## PAGE TEXT
- - - - - - -

[Federal Register Volume 77, Number 191 (Tuesday, October 2, 2012)]
[Pages 60137-60138]
From the Federal Register Online via the Government Printing Office [www.gpo.gov]
[FR Doc No: 2012-24262]



Fish and Wildlife Service

[FWS-R6-2012-N197; FF06R06000-FXRS1265066CCP0S2-123]

Lee Metcalf National Wildlife Refuge, Ravalli County, MT; Final 
Comprehensive Conservation Plan and Finding of No Significant Impact 
for Environmental Assessment

AGENCY: Fish and Wildlife Service, Interior.

ACTION: Notice of availability.


SUMMARY: We, the U.S. Fish and Wildlife Service (Service), announce the 
availability of our final comprehensive conservation plan (CCP) and 
finding of no significant impact (FONSI) for the environmental 
assessment (EA) for Lee Metcalf National Wildlife Refuge Complex 
(refuge), Stevensville, MT. In this final CCP, we describe how we will 
manage this refuge for the next 15 years.

ADDRESSES: You may view or obtain copies of the final CCP and FONSI/EA 
by any one of the following methods.
    Agency Web Site: Download a copy of the document at from http://mountain-prairie.fws.gov/planning;
    Email: leemetcalf@fws.gov. Include ``Lee Metcalf final CCP'' in the 
subject line of the message;
    U.S. mail: U.S. Fish and Wildlife Service, Division of Refuge 
Planning, P.O. Box 25486, Denver Federal Center, Denver, CO 80225; or
    In-Person Viewing or Pickup: Call 406-777-5552 to make an 
appointment during regular business hours at 4567 Wildfowl Lane, 
Stevensville, MT.

FOR FURTHER INFORMATION CONTACT: Laura King, 406-644-2211, ext. 210; 
leemetcalf@fws.gov (email).



    With this notice, we finalize the CCP process for Lee Metcalf 
National Wildlife Refuge. We started this process through a notice in 
the Federal Register (74 FR 50235; September 30, 2009). We released the 
draft CCP and the EA to the public, announcing and requesting comments 
in a notice of availability in the Federal Register (77 FR 18852; March 
28, 2012).
    Lee Metcalf National Wildlife Refuge was established February 4, 
1964, and has two purposes:
    (1) ``[F]or use as an inviolate sanctuary, or for any other 
management purpose, for migratory birds'' (Migratory Bird Conservation 
Act); and
    (2) ``for (a) incidental fish and wildlife oriented recreational 
development, (b) the protection of natural resources, [and] (c) the 
conservation of endangered species or threatened species'' (Refuge 
Recreation Act).
    This refuge is located in Ravalli County, one of the fastest 
growing counties in the State of Montana, 2 miles north of Stevensville 
and 25 miles south of Missoula. Although it is one of the nation's 
smaller refuges, encompassing 2,800 acres, it is one of the few 
remaining undeveloped areas in the Bitterroot Valley. The refuge lies 
along the meandering Bitterroot River and is comprised of wet meadow 
and gallery and riverfront forest habitats and has created and modified 
    Riverfront forest includes early succession tree species such as 
black cottonwood and sandbar willow that are present near the active 
channel of the Bitterroot River and next to floodplain drainages.

- - - - - - -

## SUPPLIED INFORMATION
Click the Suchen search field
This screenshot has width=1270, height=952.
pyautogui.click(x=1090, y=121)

- - - - - - -

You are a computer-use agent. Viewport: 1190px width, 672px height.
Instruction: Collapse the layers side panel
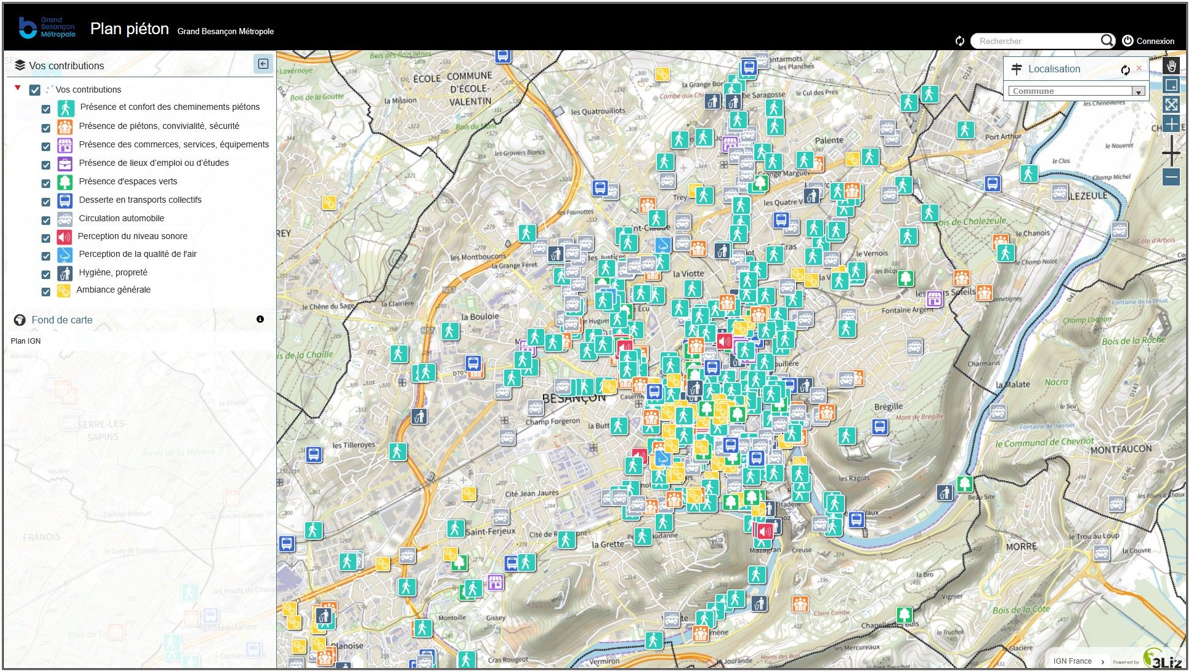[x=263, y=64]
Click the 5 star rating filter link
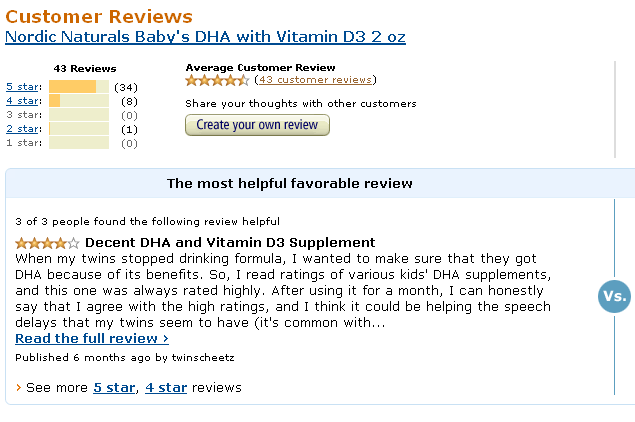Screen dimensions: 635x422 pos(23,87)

- - - - - - -

## SHORT TASK A
Answer these from the Lee Metcalf refuge notice, one per line:
(i) On what date was the refuge established?
(ii) How many acres does the refuge encompass?
(iii) For how many years does the final plan describe managing the refuge?
## SHORT TASK B
Translate this sentence from the Lee Metcalf refuge notice into Spanish: "This refuge is located in Ravalli County, one of the fastest growing counties in the State of Montana, 2 miles north of Stevensville and 25 miles south of Missoula."
## SHORT TASK C
Continue the Lee Metcalf refuge notice, starting after its last sentence.

## EXERCISE RESPONSE A
(i) February 4, 1964
(ii) 2,800 acres
(iii) 15 years

## EXERCISE RESPONSE B
Este refugio se encuentra en el condado de Ravalli, uno de los condados de más rápido crecimiento del estado de Montana, a 2 millas al norte de Stevensville y a 25 millas al sur de Missoula.

## EXERCISE RESPONSE C
Gallery forest is dominated by cottonwood and ponderosa pine and is 
present on higher floodplain elevations along natural levees. Over 
140,000 visitors come to this refuge annually to view and photograph 
wildlife, archery deer hunt, walk the refuge trails, or participate in 
interpretive programs in the indoor and outdoor classrooms. The Refuge 
provides habitat for raptors, including ospreys, and numerous songbird 
and waterbird species.
    We announce our decision and the availability of the FONSI for the 
final CCP for Lee Metcalf National Wildlife Refuge in accordance with 

[[Page 60138]]

Environmental Policy Act (NEPA) (40 CFR 1506.6(b)) requirements. We 
completed a thorough analysis of impacts on the human environment, 
which we included in the EA that accompanied the draft CCP. The CCP 
will guide us in managing and administering Lee Metcalf National 
Wildlife Refuge for the next 15 years. Alternative B, as we described 
in the final CCP, is the foundation for the CCP with two modifications.


    The National Wildlife Refuge System Administration Act of 1966 (16 
U.S.C. 668dd-668ee) (Refuge Administration Act), as amended by the 
National Wildlife Refuge System Improvement Act of 1997, requires us to 
develop a CCP for each national wildlife refuge. The purpose for 
developing a CCP is to provide refuge managers with a 15-year plan for 
achieving refuge purposes and contributing toward the mission of the 
National Wildlife Refuge System, consistent with sound principles of 
fish and wildlife management, conservation, legal mandates, and our 
policies. In addition to outlining broad management direction on 
conserving wildlife and their habitats, CCPs identify wildlife-
dependent recreational opportunities available to the public, including 
opportunities for hunting, fishing, wildlife observation and 
photography, and environmental education and interpretation. We will 
review and update the CCP at least every 15 years in accordance with 
the Refuge Administration Act.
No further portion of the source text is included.